__EXERCISE REQUIREMENTS__.
Once you find the line with "Where should I click to: Click the 1+1=2" in the entries below, return exactly every line from it through the line with "Click the 2017".
··· PROVIDED MATERIAL ···
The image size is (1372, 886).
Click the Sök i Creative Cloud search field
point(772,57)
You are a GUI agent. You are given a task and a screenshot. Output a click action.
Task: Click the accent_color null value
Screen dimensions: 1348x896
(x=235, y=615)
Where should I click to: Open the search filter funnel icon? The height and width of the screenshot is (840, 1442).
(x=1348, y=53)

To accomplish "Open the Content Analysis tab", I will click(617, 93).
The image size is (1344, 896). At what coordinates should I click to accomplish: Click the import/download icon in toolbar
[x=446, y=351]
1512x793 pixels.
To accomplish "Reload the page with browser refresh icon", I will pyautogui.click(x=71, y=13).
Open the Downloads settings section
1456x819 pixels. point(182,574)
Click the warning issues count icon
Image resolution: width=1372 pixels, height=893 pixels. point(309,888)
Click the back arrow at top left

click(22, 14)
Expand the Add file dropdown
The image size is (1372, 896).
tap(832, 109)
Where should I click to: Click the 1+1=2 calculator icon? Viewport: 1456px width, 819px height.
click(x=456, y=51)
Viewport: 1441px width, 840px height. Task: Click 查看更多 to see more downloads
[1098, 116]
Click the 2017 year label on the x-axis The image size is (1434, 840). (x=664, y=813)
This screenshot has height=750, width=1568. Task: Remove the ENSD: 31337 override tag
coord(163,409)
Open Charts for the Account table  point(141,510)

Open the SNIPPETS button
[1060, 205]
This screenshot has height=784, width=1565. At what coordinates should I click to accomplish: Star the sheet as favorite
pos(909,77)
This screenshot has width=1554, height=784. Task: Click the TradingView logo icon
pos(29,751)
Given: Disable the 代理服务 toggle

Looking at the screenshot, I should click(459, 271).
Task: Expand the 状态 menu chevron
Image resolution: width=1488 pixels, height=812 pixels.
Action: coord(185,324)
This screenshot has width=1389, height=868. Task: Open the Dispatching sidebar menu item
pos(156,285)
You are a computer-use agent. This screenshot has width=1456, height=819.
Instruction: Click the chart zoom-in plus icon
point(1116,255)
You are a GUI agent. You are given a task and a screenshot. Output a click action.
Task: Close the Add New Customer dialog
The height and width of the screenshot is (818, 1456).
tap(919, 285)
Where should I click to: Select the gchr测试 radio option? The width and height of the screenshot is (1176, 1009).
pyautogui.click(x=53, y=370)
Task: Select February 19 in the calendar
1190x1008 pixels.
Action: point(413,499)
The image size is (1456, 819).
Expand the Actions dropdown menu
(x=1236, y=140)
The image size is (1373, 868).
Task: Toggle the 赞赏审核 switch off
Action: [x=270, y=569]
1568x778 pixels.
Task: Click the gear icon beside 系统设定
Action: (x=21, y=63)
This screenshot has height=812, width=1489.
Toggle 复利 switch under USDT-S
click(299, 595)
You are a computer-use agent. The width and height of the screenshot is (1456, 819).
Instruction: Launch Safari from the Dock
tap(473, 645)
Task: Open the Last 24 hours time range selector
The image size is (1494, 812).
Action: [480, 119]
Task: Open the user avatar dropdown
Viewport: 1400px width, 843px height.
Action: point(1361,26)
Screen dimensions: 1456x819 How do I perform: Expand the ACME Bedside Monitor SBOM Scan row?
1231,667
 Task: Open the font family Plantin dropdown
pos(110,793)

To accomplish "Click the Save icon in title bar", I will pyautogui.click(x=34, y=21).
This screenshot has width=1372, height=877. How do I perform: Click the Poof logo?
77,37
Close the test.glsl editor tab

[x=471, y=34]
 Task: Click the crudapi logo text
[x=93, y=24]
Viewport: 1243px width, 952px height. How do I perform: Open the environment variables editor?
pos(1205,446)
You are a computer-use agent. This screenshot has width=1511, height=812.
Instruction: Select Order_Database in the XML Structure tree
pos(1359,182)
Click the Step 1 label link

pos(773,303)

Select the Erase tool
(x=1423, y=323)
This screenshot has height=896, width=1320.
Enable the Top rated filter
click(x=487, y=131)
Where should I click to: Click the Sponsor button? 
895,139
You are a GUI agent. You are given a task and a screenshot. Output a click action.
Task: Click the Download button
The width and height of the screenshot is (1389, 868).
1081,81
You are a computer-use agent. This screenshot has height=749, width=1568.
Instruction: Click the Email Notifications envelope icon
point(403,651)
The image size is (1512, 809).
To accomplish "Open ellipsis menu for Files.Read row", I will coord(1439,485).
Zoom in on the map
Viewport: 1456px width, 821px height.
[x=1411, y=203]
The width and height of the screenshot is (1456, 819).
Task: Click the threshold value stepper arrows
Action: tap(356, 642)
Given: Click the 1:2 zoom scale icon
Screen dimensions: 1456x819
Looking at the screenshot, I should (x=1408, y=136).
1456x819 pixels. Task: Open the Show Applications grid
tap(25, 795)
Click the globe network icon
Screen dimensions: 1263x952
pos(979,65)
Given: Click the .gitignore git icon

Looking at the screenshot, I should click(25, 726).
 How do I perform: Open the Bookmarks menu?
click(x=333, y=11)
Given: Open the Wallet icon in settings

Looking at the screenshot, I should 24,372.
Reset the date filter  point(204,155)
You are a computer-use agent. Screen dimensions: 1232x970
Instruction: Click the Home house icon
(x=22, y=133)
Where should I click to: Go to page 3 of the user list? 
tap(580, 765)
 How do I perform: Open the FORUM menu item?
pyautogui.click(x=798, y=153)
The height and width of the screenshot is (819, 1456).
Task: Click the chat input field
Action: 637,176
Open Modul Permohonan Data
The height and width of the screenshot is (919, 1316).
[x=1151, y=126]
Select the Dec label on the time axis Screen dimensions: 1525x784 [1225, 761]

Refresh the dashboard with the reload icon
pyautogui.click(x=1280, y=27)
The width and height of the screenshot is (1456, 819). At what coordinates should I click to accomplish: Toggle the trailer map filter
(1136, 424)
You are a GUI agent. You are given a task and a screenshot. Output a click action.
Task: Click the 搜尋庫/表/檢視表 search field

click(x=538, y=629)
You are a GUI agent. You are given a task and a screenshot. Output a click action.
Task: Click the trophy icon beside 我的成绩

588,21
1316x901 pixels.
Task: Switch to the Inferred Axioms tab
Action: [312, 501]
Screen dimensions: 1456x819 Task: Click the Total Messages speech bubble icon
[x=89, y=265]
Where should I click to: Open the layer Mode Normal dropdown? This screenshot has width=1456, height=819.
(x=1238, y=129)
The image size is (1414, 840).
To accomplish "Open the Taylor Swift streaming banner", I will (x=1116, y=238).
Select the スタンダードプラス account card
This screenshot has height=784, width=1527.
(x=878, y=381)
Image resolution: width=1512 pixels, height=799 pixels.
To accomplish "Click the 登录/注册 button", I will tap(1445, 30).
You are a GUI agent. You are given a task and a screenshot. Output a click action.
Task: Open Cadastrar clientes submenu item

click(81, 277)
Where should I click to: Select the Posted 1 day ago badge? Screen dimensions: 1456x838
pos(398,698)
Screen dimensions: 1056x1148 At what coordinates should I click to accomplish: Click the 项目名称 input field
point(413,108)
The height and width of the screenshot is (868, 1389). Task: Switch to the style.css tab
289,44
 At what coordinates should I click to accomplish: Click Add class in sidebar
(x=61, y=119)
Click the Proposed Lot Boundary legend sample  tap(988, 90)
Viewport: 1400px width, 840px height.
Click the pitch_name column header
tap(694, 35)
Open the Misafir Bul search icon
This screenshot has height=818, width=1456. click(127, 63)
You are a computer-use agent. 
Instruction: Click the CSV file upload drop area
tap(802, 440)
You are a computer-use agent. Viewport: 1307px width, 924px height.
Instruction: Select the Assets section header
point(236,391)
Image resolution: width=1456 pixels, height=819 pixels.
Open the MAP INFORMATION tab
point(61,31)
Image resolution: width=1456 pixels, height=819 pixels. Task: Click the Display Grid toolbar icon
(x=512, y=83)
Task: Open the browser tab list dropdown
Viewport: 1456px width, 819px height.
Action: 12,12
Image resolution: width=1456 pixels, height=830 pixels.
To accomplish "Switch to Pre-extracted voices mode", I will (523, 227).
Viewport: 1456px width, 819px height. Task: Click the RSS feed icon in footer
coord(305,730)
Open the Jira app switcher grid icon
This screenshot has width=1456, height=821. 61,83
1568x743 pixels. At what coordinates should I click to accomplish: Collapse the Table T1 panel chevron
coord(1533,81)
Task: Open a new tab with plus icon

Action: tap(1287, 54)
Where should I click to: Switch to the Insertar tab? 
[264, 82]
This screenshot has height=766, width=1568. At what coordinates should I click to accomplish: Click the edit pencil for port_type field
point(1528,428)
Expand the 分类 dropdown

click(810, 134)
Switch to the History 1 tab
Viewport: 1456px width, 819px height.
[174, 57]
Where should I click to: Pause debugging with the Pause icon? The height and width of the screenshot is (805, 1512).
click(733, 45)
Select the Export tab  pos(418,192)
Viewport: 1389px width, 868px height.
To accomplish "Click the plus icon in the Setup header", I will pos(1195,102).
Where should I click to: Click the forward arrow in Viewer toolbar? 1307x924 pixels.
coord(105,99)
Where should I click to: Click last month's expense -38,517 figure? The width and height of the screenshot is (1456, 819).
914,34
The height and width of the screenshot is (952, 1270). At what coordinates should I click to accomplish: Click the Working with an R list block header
···
__WRITTEN SOLUTION__.
Where should I click to: Click the 1+1=2 calculator icon? Viewport: 1456px width, 819px height.
click(x=456, y=51)
Viewport: 1441px width, 840px height. Task: Click 查看更多 to see more downloads
[1098, 116]
Click the 2017 year label on the x-axis The image size is (1434, 840). (x=664, y=813)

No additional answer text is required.